What NOT to put in patient records

by Timothy Feuling, CBS President


For the past several years, I’ve been telling doctors about the importance of proper record keeping. Every examination, patient consultation, report of findings, adjustment, and problem needs to be thoroughly documented.

But there are a few things that shouldn’t be put in your patient records. Mainly, these fall into four categories:

1) Non-care-related issues. Any information that doesn’t directly involve the actual care you provide (including examinations, tests, adjustments or other chiropractic procedures, recommendations, consultations, etc.) should be kept in separate files. This includes billing and insurance records. In case of lawsuit, patient “medical” records can be subpoenaed. Your notes on late payments, billing disagreements, insurance inquiries, etc., need not be handed over to the plaintiff’s attorney unless they are a part of the actual patient records. This is particularly important since it could be claimed that you mistreated the patient (physically, mentally or professionally) due to billing problems or some non-care issue. Such matters may come up in court, but you don’t want your private records being used against you.

2) Personal opinions. When you’re writing your report on a patient, it’s easy to jot down a comment like “wants to get out of work” or “sounds like a hypochrondiac to me” or “lawyer – litigious.” Your personal opinions –

even your ‘gut instincts’ about a patient – are important factors and shouldn’t be ignored. But they shouldn’t go into the patient’s records either. As in non-care related items, you don’t want to have those comments made public in court. Your records should contain only the facts, test results, professional observations.
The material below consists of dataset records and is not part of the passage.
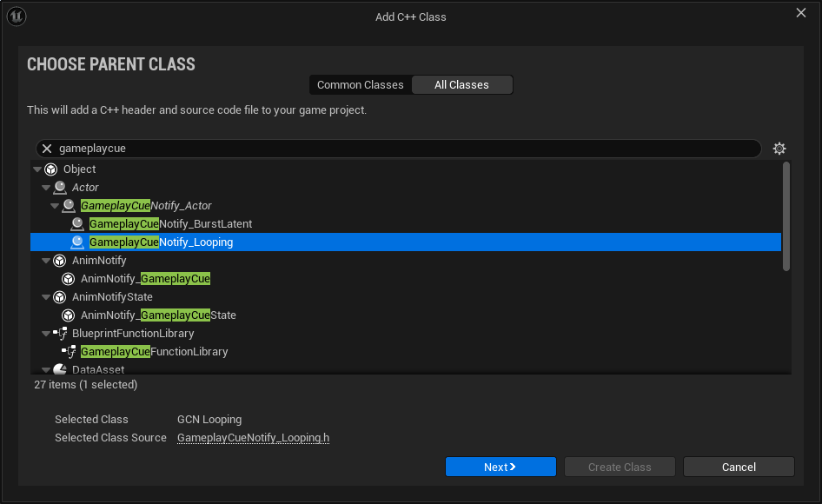
Task: Collapse the BlueprintFunctionLibrary node
Action: click(45, 333)
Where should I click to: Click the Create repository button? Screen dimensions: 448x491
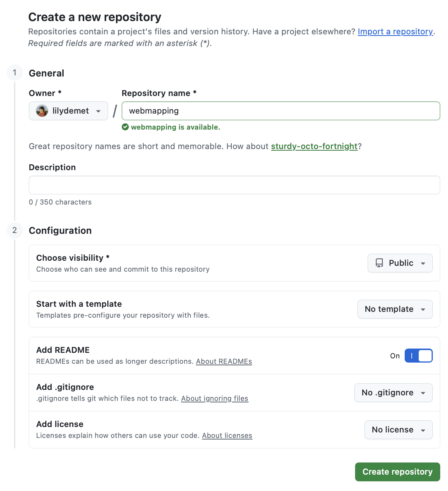pyautogui.click(x=397, y=472)
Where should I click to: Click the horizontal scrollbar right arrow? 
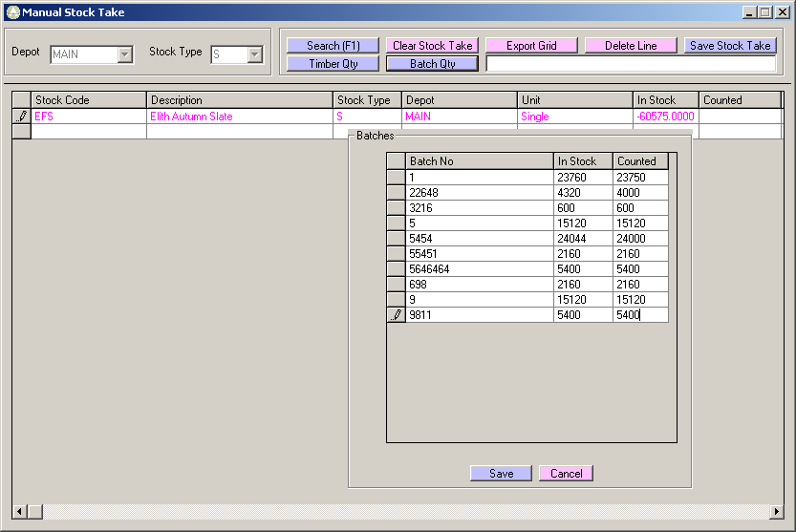(777, 512)
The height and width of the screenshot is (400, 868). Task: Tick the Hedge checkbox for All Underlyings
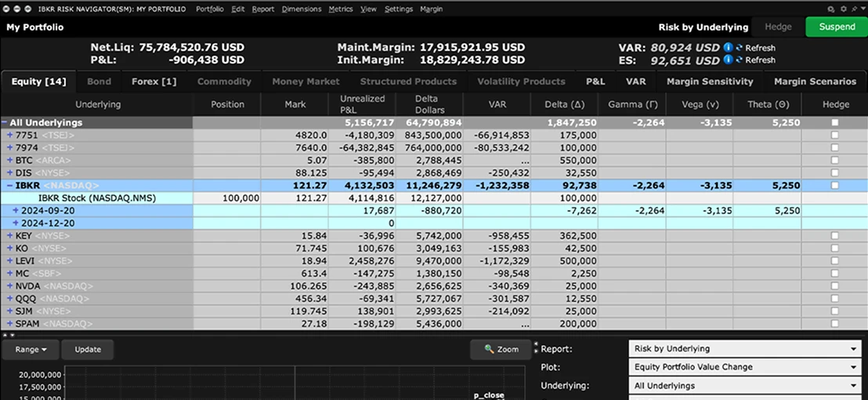tap(835, 122)
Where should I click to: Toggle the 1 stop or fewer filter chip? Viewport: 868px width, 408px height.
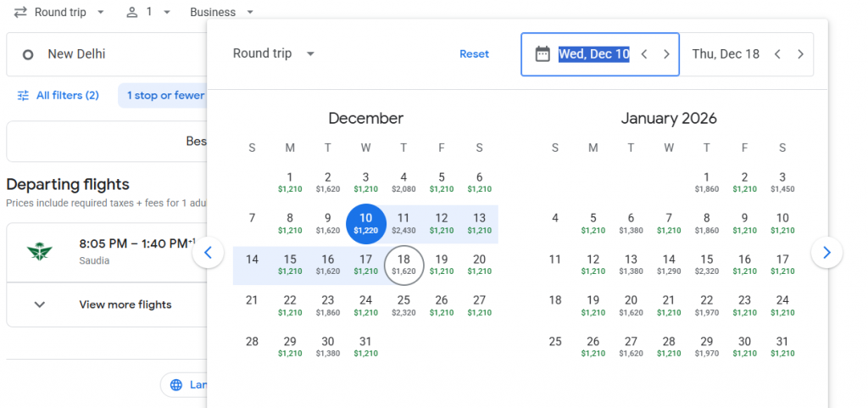[x=164, y=95]
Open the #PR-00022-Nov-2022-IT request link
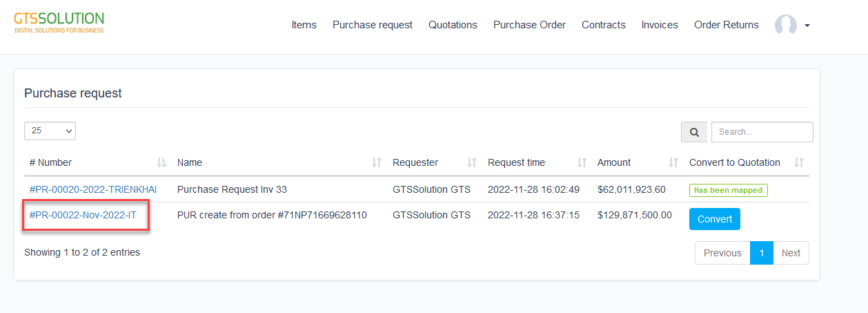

3) Comments about other doctors or treatments. After talking with a patient, you might come to the conclusion that the care he or she received from a previous health care provider was substandard. If serious enough, you might consider a board complaint, but it’s best not to play the ‘blame game’ in the patient records. By doing so, you open yourself up to problems down the line should your comments become part of the court record. This is doubly true for comments about other doctors or staff in your own office. Occasionally, a doctor will try to shift blame to a CA or an associate or colleague when something goes wrong, but doing so not only sows seeds of discontent within the office, but could give the plaintiff ammunition to use against you in court.

4) Supplemental Complaint/Claim Information. Any material dealing with a board complaint or malpractice demand/claim. This includes all reports, such as "my side of the story" narratives used to explain an incident to an adjuster or board investigator, expert reviews of your patient handling and all correspondence to or from your board, the insurer, or your own defense attorney. These papers and notes should be in a separate "claims," or "complaints" file - NOT in the patient file.

4) Unprofessional comments. This includes everything from assessments of the patient’s personal appearance to doodles and sketches (all of which have been uncovered in doctors’ records during court!).

In short, when you prepare your notes, either by hand or on your computer, picture a plaintiff’s attorney reading those notes in court, for the world to hear. Your professional obligations are to maintain thorough and accurate records about the care you provide your patients. Anything else should be kept out of the records.